Catherine loves to muddy the psychological water, and does it very well, all the while bringing out everyone's most basic instincts, stripping away the civilized veneer until no one is sure who to trust or where next to turn. Everyone is on the defensive when Catherine is on the offensive. Perhaps one person in the whole mix is not dazzled by Catherine's beauty and blatant seductive sexuality, but even she succumbs in the end to Catherine's spin on the truth -- and Catherine knows how to spin things to her advantage.

The ending was a bit of a surprise but not a shocker by any means. What does interest me is not so much the story, which is worth getting and watching a couple times to pick up everything going on, but the history of these two movies and their similarities. I don't mean the superficial similarities but rather the basic bedrock similarities that point to a subtext about the mind games people play.

In both films Catherine is suspected of killing or manipulating the death and destruction of three psychotherapists: her advisor and mentor in college, Noah, the LAPD psychiatrist, Beth, who is also Shooter's shrink, and finally, and most spectacularly, Michael Glass in this sequel. Makes me wonder if the writers don't have something against psychiatrists/psychotherapists, especially since Catherine Tramell trained as a psychologist, as she aptly points out to Nick the cop in the first movie, and knows how to manipulate people with mind games.
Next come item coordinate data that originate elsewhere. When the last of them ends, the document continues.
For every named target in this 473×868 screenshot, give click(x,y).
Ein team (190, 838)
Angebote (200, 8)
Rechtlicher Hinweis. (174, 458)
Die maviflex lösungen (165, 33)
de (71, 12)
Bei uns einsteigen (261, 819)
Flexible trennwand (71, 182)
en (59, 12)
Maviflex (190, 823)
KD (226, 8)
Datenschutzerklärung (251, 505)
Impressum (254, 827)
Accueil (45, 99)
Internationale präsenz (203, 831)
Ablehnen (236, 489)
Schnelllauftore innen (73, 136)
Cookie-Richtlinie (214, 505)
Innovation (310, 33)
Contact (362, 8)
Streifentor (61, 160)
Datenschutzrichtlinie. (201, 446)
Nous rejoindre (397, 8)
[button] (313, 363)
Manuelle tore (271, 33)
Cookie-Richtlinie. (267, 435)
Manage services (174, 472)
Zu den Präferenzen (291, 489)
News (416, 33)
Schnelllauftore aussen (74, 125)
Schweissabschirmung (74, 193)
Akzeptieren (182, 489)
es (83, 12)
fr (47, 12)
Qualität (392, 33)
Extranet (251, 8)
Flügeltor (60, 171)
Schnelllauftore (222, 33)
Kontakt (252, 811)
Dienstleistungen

You can nitpick with the chronology of events, especially where it touches on Glass's sexual involvement with his patient, Catherine, who was not his patient at that point, and the ethics of treating a patient about whom a psychiatrist has given forensic testimony in a court of law. What it boils down to is at the end of this movie there is no clear cut feeling of whodunit. I do find it hard to believe that Catherine Tramell is anything other than a genius when it comes to manipulating other people into position to take the fall for her murders or that she is the poor little rich girl who acts out because everyone around her dies.
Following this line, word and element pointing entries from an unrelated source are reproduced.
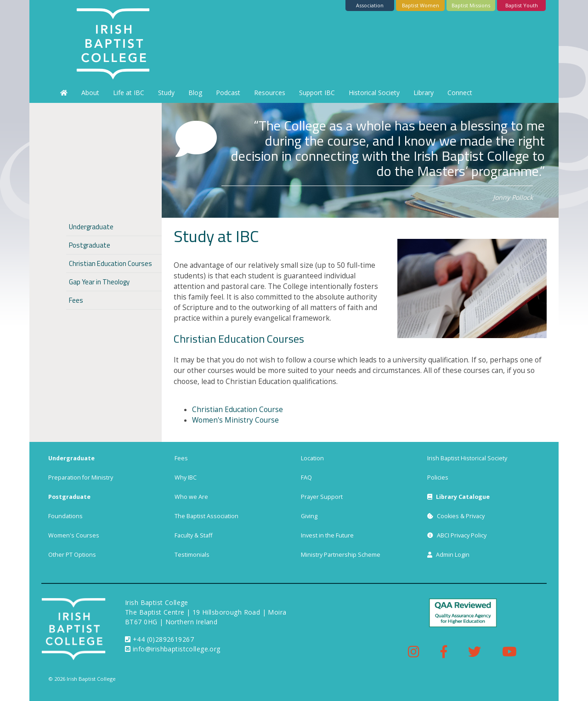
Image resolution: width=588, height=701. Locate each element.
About (90, 92)
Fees (76, 300)
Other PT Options (72, 554)
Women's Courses (74, 535)
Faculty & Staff (193, 535)
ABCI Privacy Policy (457, 535)
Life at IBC (129, 92)
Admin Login (448, 554)
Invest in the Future (327, 535)
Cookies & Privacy (456, 516)
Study (166, 92)
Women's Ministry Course (235, 420)
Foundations (65, 516)
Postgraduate (90, 245)
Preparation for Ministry (80, 477)
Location (312, 458)
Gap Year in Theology (99, 282)
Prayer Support (322, 497)
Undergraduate (91, 226)
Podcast (228, 92)
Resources (270, 92)
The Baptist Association (206, 516)
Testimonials (192, 554)
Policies (438, 477)
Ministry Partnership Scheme (340, 554)
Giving (309, 516)
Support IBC (317, 92)
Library (424, 92)
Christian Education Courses (239, 339)
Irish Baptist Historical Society (467, 458)
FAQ (306, 477)
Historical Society (374, 92)
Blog (195, 92)
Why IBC (186, 477)
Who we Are (191, 497)
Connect (460, 92)
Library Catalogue (458, 497)
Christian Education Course (237, 409)
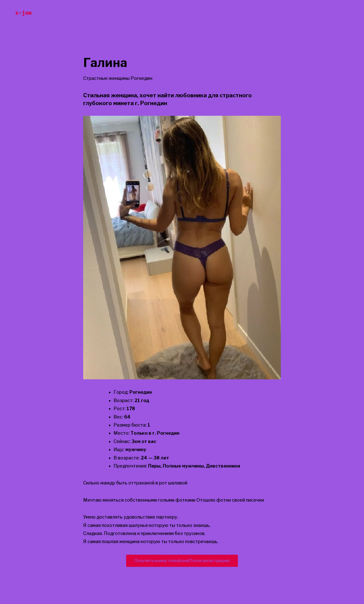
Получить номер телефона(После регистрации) (182, 561)
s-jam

In both movies the original target of Catherine's literary murder fantasies is alive at the end when she "falls in love with them" and lets them off the hook, but the remain damaged, and none so damaged as Michael Glass doped up on a Thorazine and anti-psychotic cocktail to keep him droolingly quiescent while Catherine drops off her latest book and tells Michael she'll wait for him. I am still left wondering at the end, as I wondered at the beginning, where is Nick the cop? I thought Nick and Catherine were going to f**k happily ever after like minks.